Its two components, the star of Utu/Shamash, which was a symbol for the god Shamash, and which was also standardly used on poles since the Akkadian Empire as a symbol for the nation, is combined with the ancient symbol of the god Ashur.

George Bit Atanus first designed the flag in 1968; the Assyrian Universal Alliance, Assyrian National Federation and Bet-Nahrain Democratic Party all adopted the flag in 1971. The flag has a white background with a golden circle at the center, surrounded by a four-pointed star in blue. Four triple-colored (red-white-blue), widening, wavy stripes connect the center to the four corners of the flag. The figure of pre-Christian Assyrian God Ashur, known from Iron Age iconography, features above the centre.

Symbolism
The golden circle at the center represents the sun, which, by its exploding and leaping flames, generates heat and light to sustain the earth and all its living things. The four-pointed star surrounding the sun symbolizes the land, its light blue color symbolizing tranquility.

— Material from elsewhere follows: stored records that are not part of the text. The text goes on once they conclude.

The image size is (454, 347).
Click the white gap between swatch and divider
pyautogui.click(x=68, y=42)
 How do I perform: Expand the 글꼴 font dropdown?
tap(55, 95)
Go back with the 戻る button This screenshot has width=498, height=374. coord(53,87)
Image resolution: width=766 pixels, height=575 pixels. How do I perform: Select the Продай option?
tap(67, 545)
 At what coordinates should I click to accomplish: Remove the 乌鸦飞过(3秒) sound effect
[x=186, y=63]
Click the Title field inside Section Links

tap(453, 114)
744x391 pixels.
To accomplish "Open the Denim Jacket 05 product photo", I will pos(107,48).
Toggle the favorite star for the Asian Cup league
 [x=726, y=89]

The wavy stripes extending from the center to the four corners of the flag represent the three major rivers of the Assyrian homeland: the Tigris, the Euphrates, and the Great Zab. The lines are small at the center and become wider as they spread out from the circle. The dark blue represents the Euphrates. The red stripes, whose blood-red hue stands for courage, glory, and pride, represent the Tigris. The white lines in between the two great rivers symbolize the Great Zab; its white color stands for tranquility and peace. Some interpret the red, white, and blue will gather all the Assyrians back to their homeland to stand strong and fight for what they want and what they have gained.

The star on the flag is the old star symbol associated with Shamash, also known as Utu, the sun deity also associated with the planet Saturn. He was worshipped in the ancient Mesopotamian region. He was apparently the deity who provided leaders like Hammurabi, Ur-Nammu, and Gudea with divine laws.

The archer figure symbolizes the pre-Christian god Ashur.

Previous flags

Prior to World War I, Western Assyrians from the Tur Abdin region of Turkey designed an Assyrian flag consisting of a horizontal tricolor with the colors pink, white, and red, with three white stars at the upper hoist. The pink, white, and red bars represented the loyalty, purity, and determination of the Assyrian people, and the three white stars represent the three names or components of the Assyrian nation, Assyrians, Syriacs, and Chaldeans.
This flag was used during delegation meetings with Assyrian politicians and Western powers post World War I. It was also in use by the Assyrian National Federation, later renamed the Assyrian American Federation and the Assyrian American National Federation, from its founding in 1933 until 1975 when they adopted the current Assyrian flag.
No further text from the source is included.